* Problem requirements
Lines where the string "Toggle" appears are to be copied from the entries below.

··········

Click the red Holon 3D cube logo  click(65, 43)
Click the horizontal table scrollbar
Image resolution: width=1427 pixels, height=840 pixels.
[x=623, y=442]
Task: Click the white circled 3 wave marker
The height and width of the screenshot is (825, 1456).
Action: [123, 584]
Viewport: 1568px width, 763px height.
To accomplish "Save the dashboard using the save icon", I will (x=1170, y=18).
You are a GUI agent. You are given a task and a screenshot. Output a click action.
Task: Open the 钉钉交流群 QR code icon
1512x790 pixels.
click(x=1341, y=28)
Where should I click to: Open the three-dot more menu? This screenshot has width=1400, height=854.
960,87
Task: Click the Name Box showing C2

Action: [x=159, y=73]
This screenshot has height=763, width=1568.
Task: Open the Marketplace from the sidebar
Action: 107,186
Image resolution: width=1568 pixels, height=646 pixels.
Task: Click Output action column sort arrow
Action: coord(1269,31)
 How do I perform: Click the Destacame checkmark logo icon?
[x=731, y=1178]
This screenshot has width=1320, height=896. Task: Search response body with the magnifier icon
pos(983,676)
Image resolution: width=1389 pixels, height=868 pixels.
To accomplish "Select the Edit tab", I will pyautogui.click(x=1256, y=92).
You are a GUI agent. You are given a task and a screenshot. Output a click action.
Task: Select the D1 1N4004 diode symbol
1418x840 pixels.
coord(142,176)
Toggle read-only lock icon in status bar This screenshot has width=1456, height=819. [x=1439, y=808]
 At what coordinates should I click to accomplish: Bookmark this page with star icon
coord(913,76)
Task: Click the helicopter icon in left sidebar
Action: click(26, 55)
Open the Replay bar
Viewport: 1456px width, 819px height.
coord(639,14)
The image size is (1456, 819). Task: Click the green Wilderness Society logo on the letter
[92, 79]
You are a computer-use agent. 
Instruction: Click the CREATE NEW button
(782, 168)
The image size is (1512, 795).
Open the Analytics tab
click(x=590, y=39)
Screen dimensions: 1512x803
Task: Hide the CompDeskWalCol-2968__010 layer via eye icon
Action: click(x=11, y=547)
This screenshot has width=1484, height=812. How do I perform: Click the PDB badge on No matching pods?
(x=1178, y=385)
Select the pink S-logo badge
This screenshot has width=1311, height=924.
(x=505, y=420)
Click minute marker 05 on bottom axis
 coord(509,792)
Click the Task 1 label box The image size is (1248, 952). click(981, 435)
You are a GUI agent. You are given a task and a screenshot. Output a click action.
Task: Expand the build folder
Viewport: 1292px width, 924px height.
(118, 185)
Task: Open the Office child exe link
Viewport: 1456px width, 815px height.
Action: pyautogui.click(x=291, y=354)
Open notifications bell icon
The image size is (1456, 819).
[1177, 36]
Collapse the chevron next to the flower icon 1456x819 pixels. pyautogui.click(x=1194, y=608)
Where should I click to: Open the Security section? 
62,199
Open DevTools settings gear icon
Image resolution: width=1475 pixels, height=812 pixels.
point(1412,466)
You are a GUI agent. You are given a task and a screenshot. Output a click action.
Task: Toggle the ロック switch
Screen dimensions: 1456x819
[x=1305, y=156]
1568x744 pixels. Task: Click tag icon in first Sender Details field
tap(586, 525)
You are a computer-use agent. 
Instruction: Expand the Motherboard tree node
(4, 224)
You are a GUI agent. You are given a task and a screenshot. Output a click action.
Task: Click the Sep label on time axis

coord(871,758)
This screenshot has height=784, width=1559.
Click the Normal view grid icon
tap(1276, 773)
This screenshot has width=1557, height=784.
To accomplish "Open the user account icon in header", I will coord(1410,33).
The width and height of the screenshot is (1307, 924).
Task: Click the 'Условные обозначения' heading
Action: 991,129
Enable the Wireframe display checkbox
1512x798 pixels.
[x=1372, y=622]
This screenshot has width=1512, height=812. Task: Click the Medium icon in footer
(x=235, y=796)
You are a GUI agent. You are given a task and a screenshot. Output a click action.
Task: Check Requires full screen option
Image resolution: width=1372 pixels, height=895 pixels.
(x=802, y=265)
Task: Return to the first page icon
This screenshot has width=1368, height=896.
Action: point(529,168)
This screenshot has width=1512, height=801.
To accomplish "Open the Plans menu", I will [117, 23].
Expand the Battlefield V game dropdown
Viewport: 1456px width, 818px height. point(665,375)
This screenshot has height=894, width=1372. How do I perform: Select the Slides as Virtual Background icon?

··········

* Output for this exercise
Toggle read-only lock icon in status bar This screenshot has width=1456, height=819. [x=1439, y=808]
Task: Toggle the ロック switch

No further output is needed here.